The tropical forest is known by a variety of names such as silva foretis, tropical savannah, Amazonia and so on. The names more commonly used interchangeably with it – the ‘jungle’ and the ‘rainforest’ – however, conjure such contrasting representations that it seems inconceivable that these terms could refer to the same thing. The word ‘jungle’ often evokes an uncultivated, imagined landscape. Coloured by colonial prejudice, the tropical forest is projected as a jungle terrain teeming with unknown dangers, savage and uncontrollable. Yet, its image oscillates between a tamed sanctuary and a refuge for re/de-sistance. In contrast, the word ‘rainforest’ rejects imagination. It is a scientific term denoted by characteristics of climatic, geographical conditions, typologies of life forms and reports of environmental concerns.

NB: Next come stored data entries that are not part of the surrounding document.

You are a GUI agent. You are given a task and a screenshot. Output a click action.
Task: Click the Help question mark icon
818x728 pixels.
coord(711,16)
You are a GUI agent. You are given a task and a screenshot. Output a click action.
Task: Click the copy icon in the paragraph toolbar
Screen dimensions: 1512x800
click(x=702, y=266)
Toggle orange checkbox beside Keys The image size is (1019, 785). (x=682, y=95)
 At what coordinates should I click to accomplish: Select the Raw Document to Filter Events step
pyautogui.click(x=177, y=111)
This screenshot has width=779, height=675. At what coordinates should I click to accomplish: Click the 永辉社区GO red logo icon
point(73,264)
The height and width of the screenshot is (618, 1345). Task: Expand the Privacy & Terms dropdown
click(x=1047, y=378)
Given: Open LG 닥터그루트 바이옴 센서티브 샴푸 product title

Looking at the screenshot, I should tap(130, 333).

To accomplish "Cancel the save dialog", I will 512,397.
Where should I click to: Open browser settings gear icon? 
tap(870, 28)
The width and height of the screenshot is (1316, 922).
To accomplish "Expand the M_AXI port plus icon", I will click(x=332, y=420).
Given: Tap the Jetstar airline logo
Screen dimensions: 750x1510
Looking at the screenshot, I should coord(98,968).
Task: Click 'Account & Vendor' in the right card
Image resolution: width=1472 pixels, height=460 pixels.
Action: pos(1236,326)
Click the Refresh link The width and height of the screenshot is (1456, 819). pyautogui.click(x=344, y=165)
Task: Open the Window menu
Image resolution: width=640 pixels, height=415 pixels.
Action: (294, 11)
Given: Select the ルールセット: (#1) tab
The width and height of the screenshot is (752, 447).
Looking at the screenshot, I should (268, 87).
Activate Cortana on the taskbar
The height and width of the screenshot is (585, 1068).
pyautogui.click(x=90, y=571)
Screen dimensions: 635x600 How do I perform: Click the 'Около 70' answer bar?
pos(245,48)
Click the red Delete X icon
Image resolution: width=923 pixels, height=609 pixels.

Throughout history and up till today, representations of the tropical forest have been motivated by these varied notions, producing images and narratives which condense the forest’s rich abundance, its myriad of life, narratives, forms and symbols into a pale facsimile of itself – either transformed into idealistic cliché and trite symbolism, or worse, dry observation or reports driven by forest ethnography.
The project takes ‘topography’ as an underlying concept to critically examine the aesthetics of the tropical forest. It connects details to larger things – natural features to global stories, personal experience to cultural symbolism. This approach acknowledges slippages and allows these meanings to be redefined and transformed because the definition of ‘topography’ itself is so indistinct and abstruse.
Blueprints for the Forest: an exploration into tropical aesthetics is a work-in-progress presentation by Donna Ong that seeks to highlight the problems of tropical representation and invites the audience to explore alternative ways of description and representation through the display and transformation of existing imagery.
This exhibition is guest curated by Khim Ong.